Does an admission test discriminate against women?
This question was asked by the Bucerius Law School in Hamburg, which has been using a law school aptitude test in the selection process for many years. They commissioned us to conduct a fairness analysis.
For a comprehensive fairness analysis, we analyzed anonymized final grades in the LL.B. of 579 students and calculated fairness according to Cleary (1968) and Lawshe (1983). Both models assume that fairness exists if individuals from two groups with the same final grades also have the same test scores. This can be tested statistically in different ways, e.g. by a comparison of regression lines or by differences between standardised predictor and criterion scores for subgroups.

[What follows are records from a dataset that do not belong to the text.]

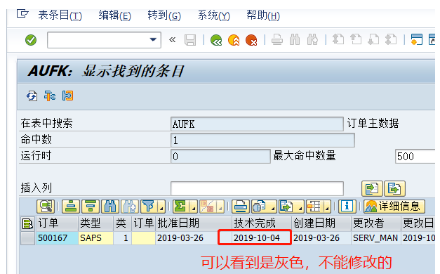
Task: Click the orange Exit icon
Action: point(234,40)
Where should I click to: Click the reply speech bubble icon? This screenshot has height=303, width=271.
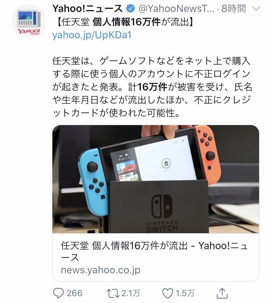tap(58, 293)
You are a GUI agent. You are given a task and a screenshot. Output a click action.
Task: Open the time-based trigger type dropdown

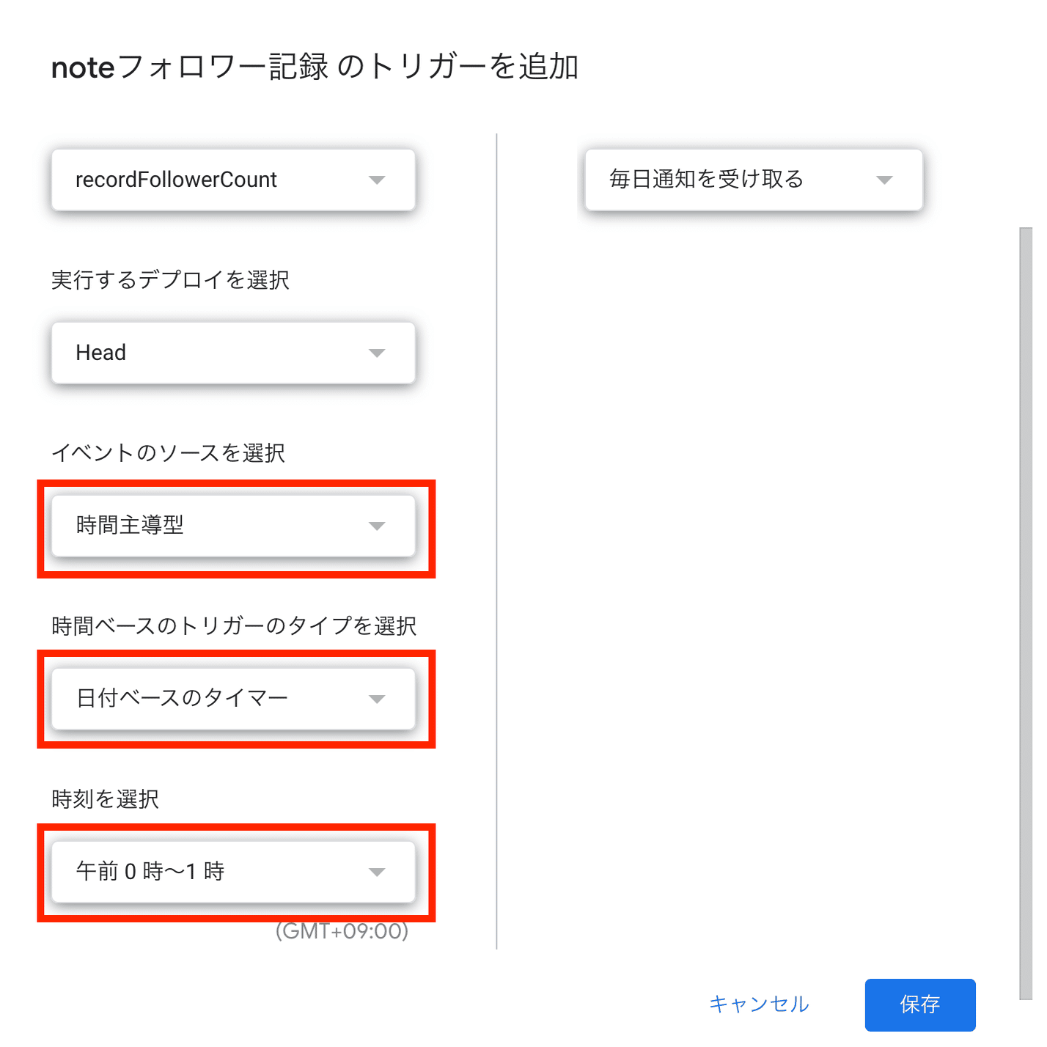pyautogui.click(x=205, y=699)

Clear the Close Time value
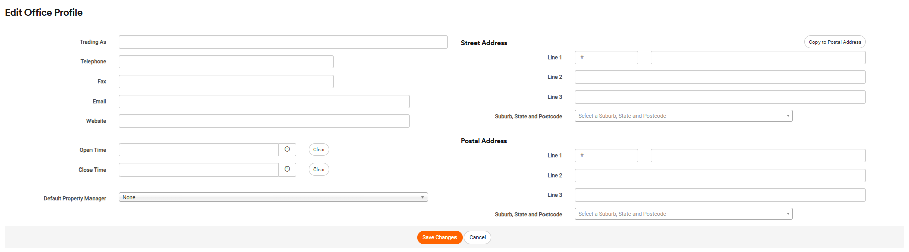point(319,170)
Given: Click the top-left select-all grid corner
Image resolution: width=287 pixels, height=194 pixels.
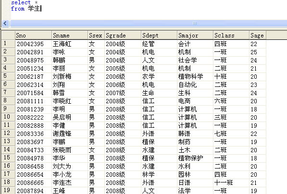Looking at the screenshot, I should click(8, 35).
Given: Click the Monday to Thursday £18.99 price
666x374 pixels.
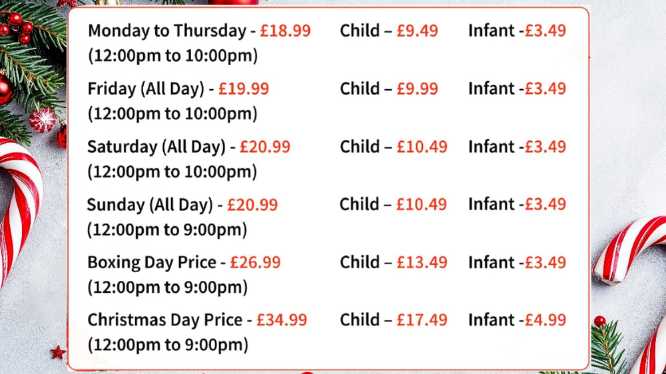Looking at the screenshot, I should tap(285, 31).
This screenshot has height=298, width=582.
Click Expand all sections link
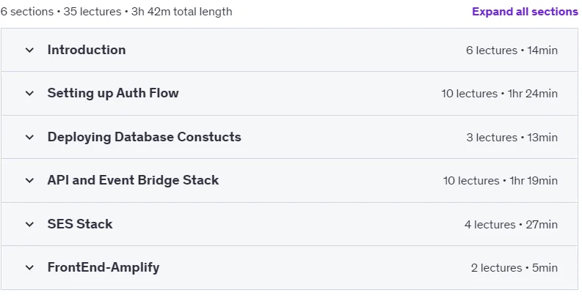click(525, 12)
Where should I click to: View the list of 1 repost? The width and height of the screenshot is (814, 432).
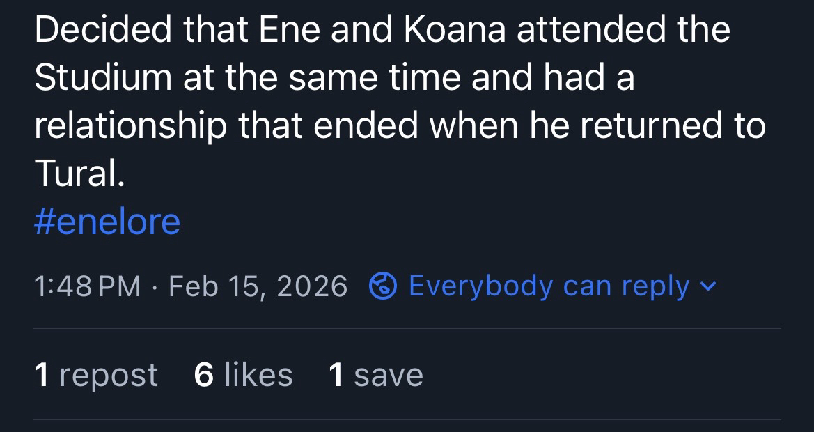(x=96, y=376)
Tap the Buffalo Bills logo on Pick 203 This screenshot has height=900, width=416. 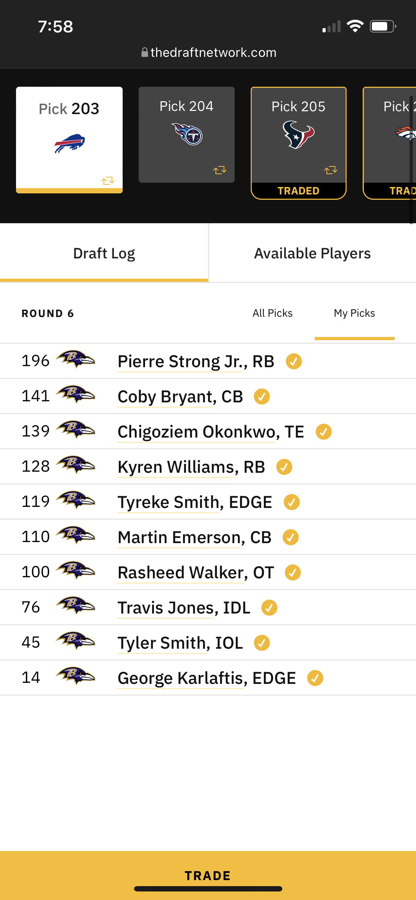click(70, 143)
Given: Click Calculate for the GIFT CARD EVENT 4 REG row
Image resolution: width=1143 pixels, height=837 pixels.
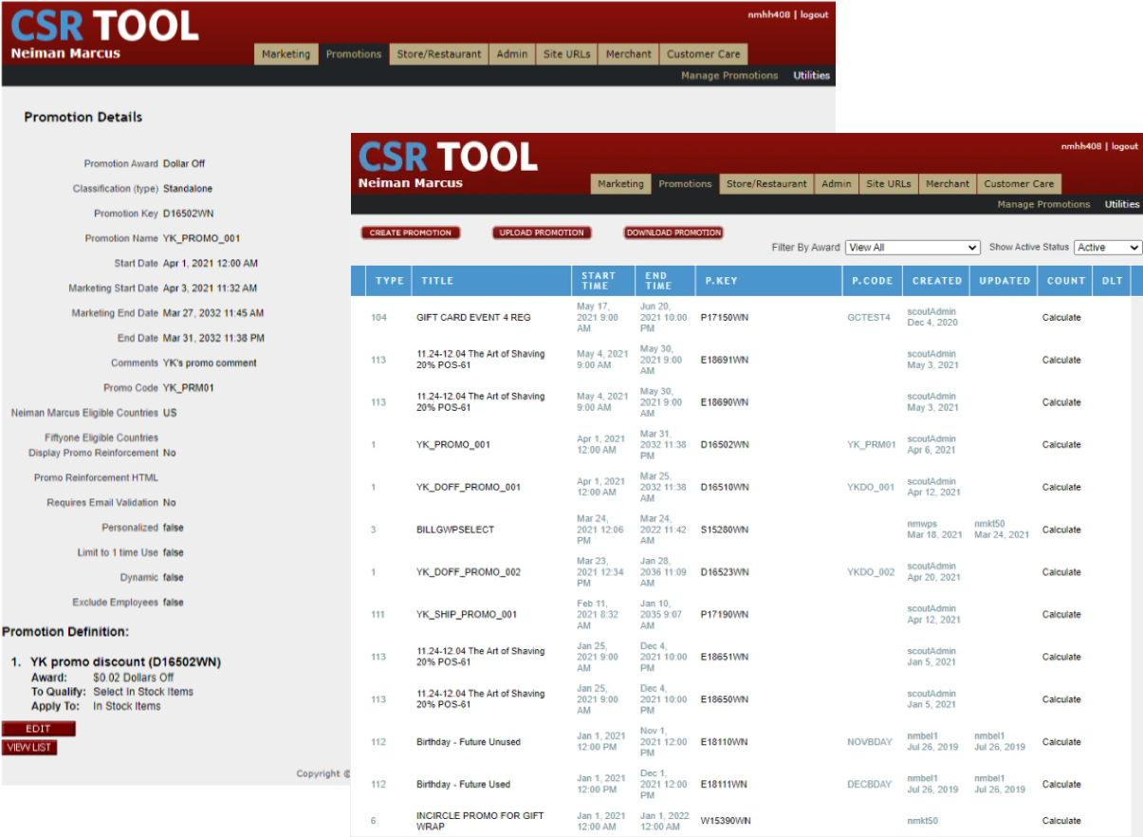Looking at the screenshot, I should [1060, 318].
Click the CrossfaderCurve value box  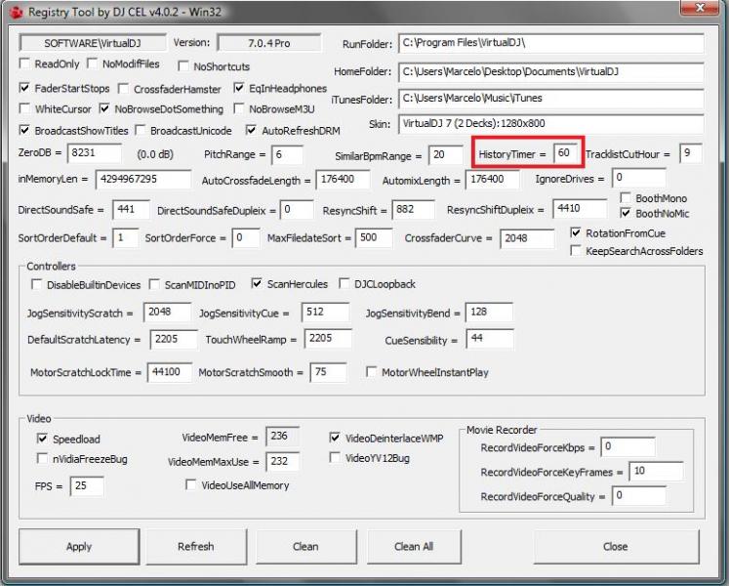(527, 238)
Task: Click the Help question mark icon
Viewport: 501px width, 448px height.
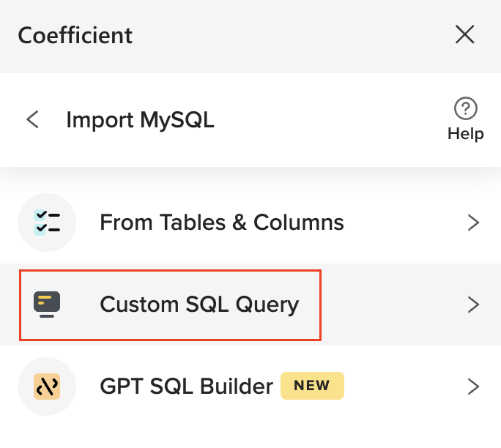Action: point(466,110)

The result was that both the selection test and the A-level grades were fair. Moreover, both had good predictive power for final grades. However, we looked not only at the overall results but also at the 5 modules of the test. Two modules did not make a significant additional contribution to prediction beyond the other three modules and also underestimated women’s academic success: slightly, but significantly in at least one of the two statistical calculations.
The results led to a modification of the selection test: we excluded the modules “Conclusions” and “Headings” and replaced them with the module “Language Styles”. We retained the three best modules “Cases and Norms”, “Circumstantial Evidence” and “Graphs and Tables”.
In my eyes, this is the best way to establish fairness: identify and improve critical components of a test based on an empirical analysis of fairness and validity.